SCREAM, DON’T SCREAM, EITHER WAY: WE’RE GOING FASTER

 



Tron-grid-2


 


You’re
in it. I’m in it. We’re in it. Together. Riding this light cycle. VZUMMMM! And
you betcha, it’s a rush. Knuckles white. Eyes wide. Unblinking.




Only,
it’s not clear who’s driving... or indeed if anyone is.


 


Park
the metaphor. Curb the light bike. And what am I talking about? I’m talking
about CHANGE, and the state it’s in, accelerating, ever faster, zigging and zagging
like hell. I’m talking about our ‘HERE & NOW’, this revolution in our
lifetime, turbo-charged, where social, cultural and commercial change is
“technology-driven” and definition-destroying.


 


Boil
it down to its absolute binary simplicity, to its zeros and ones, and I’m
talking about this crazy pace and the place we all live in – the Digital State.


 


THEN...


 


Let’s
back it up, to when the cyber cycle was physical, petrol, pedals and all, a
tangible illustration of something pretty conventional to ride and collectively
understood. We once lived in a relatively fixed bearing world. The compass
points were set, meaning we could triangulate within the frame. Navigation, the
way ahead, was clear. “Conventions” were time-honoured because they worked, had
proven themselves, had stood the test
of time. “Practices” - formal and informal ways of doing things - came with a
comfortably predictable level of likely outcome. “Things” had names and
definitions that were commonly understood by all.  


 


THEN, EVERYTHING CHANGED.


 


Or
at least, that’s kind of how it felt.


 


We awoke one morning to a digital dawn where it felt, just a
little, like we’d arrived and were now eating breakfast in the future. We’d all
become Buck Rogers, stirred from cryogenic slumber, with “recent memory” suddenly appearing rather
greasy-lensed and sepia.


 


Because
“today” is a place where technology knows no bounds. And that’s the first big point:
technology isn't what it used to be. Isn't
what it once meant to people, to me, to you, to all of us.


 


“Technology”
was once a thing (mostly) confined to physical form. A top-loader. A set-top
box. Technology was wires and transistors on the inside, contained in metal or
plastic. Technology was something you could hold in your hand, could get your
head around: a VCR say, or the light bulb, each liberating, each causing lifestyle
changing ripples in their respective small and big ways, but simple and
tangible.


 


Then
Jobs and Dyson came along and made tech look
good, married higher function to curvy, desirable form. And suddenly technology
had sass and sex appeal, where having
and using it made you feel good. And that was a sizeable
evolutionary moment: when technology stopped being technical and contributed to
how it made us look on the outside and feel on the inside. Suddenly, we all
became technophiles. But that was only a precursor
to the Digital State, just a teaser trailer with an early advance poster.


 


BECAUSE THEN TECHNOLOGY
VANISHED.


 


Because
then... “technology” crossed the divide, went digital, became invisible. “Post
aesthetic”; a bigger evolutionary leap.

__Given entries__:
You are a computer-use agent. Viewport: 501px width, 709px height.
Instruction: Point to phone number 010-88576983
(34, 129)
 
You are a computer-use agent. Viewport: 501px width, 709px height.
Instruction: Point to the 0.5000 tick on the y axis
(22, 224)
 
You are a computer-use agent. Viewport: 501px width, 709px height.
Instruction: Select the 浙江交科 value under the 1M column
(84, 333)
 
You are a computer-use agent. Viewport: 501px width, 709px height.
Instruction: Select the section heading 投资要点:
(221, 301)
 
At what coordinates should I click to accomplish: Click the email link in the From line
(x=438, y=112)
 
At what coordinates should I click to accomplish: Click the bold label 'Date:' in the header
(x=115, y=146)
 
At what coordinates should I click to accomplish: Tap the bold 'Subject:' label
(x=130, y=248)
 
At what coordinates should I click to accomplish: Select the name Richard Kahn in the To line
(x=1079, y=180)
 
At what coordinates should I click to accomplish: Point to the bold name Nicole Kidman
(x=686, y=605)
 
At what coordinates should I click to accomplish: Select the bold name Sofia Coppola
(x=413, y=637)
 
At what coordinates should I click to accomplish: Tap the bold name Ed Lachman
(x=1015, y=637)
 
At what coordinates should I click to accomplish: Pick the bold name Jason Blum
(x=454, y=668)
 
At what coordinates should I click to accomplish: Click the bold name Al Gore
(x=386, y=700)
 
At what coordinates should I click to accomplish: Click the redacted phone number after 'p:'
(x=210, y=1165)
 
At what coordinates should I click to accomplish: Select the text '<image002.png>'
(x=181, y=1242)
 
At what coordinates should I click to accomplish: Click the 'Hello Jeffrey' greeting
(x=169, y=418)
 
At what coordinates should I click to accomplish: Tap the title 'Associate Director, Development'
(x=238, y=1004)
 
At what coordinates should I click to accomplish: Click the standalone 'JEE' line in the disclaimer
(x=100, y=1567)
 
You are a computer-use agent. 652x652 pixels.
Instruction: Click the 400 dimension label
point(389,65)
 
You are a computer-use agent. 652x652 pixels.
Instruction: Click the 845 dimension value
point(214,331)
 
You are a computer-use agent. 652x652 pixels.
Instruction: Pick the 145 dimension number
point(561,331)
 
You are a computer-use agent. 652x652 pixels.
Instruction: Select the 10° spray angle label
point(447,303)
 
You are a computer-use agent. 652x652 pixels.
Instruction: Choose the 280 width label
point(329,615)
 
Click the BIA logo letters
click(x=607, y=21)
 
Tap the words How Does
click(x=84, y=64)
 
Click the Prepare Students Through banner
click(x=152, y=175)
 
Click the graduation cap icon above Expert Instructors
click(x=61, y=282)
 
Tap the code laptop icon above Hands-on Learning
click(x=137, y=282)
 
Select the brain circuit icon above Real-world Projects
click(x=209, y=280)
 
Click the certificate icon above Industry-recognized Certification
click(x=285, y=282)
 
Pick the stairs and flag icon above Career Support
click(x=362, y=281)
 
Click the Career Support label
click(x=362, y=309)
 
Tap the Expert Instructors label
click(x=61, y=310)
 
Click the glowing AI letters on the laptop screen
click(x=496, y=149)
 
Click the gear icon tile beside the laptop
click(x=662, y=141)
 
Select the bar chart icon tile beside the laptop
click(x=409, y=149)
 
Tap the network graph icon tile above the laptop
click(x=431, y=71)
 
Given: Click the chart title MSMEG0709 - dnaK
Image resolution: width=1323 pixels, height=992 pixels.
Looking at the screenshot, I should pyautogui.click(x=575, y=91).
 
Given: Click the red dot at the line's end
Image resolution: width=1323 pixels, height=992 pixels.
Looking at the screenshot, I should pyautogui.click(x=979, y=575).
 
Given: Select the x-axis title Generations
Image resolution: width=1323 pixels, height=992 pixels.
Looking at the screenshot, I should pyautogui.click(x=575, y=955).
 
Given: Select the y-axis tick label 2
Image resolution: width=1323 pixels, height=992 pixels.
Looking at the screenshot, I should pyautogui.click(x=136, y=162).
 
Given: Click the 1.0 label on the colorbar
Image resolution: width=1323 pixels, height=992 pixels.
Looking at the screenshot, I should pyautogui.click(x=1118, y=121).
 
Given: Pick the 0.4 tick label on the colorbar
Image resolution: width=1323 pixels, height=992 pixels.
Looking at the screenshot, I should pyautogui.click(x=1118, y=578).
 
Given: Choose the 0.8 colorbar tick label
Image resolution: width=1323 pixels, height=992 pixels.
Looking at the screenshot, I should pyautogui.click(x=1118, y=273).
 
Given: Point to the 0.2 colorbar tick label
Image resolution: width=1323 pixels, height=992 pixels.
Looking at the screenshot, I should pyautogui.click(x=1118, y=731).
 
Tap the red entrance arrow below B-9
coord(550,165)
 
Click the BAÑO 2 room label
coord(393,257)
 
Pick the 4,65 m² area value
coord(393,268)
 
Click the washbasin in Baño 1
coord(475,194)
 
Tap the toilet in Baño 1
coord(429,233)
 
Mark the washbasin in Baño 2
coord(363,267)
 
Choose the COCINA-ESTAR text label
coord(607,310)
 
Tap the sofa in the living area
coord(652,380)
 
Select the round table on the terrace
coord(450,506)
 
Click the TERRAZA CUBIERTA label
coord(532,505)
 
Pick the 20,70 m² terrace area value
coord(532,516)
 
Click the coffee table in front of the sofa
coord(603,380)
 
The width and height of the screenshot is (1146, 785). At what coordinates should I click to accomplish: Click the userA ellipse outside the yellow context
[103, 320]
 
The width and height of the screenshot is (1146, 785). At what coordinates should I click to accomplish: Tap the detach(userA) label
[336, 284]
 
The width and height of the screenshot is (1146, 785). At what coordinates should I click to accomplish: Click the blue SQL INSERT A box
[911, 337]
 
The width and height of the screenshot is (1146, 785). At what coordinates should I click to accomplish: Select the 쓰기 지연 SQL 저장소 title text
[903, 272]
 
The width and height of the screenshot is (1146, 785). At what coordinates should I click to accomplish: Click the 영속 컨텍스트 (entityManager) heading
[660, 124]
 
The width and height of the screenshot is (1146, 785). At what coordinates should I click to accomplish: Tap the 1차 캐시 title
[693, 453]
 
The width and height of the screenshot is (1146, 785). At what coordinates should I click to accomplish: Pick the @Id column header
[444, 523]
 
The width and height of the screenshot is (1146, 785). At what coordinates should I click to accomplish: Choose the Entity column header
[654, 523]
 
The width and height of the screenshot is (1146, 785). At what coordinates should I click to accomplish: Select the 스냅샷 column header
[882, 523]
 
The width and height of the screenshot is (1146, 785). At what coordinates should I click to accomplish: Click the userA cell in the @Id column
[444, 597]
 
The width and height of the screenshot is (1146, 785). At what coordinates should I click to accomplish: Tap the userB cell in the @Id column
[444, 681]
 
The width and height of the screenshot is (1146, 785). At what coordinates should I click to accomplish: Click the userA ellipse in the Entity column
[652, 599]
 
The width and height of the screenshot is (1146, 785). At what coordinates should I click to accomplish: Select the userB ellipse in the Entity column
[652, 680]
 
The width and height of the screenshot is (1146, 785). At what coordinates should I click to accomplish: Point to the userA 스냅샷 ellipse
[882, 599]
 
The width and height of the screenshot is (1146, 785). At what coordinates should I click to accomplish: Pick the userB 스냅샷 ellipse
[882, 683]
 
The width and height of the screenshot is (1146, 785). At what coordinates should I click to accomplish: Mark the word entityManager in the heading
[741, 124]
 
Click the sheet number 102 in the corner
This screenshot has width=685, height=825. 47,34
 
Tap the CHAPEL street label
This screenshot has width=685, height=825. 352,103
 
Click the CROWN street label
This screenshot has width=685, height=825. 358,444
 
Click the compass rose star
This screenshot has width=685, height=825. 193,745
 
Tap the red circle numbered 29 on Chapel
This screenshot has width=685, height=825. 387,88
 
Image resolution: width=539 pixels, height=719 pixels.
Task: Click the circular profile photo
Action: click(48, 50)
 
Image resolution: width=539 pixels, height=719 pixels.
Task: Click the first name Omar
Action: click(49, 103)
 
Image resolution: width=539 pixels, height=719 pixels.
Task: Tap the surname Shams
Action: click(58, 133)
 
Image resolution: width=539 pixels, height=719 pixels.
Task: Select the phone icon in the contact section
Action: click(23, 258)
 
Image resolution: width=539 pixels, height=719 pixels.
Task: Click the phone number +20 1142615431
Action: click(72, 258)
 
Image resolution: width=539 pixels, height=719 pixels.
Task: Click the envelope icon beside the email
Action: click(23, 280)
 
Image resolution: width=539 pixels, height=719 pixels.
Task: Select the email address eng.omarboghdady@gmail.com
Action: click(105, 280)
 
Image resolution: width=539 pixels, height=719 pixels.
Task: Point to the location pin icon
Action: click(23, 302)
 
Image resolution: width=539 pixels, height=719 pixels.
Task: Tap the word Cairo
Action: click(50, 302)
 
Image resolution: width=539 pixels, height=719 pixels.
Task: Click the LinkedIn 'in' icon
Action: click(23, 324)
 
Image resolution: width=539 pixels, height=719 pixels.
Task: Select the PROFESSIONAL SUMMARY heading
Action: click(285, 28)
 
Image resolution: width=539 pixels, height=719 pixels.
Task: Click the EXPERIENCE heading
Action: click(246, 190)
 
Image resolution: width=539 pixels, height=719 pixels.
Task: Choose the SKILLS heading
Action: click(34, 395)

__Set of tasks__:
A) In the Digital State essay, who came along and made tech look good?
B) Retype the stretch of the Digital State essay from "We awoke one" through "greasy-lensed and sepia.".

__Solutions to the tasks__:
A) Jobs and Dyson.

B)
We awoke one morning to a digital dawn where it felt, just a
little, like we’d arrived and were now eating breakfast in the future. We’d all
become Buck Rogers, stirred from cryogenic slumber, with “recent memory” suddenly appearing rather
greasy-lensed and sepia.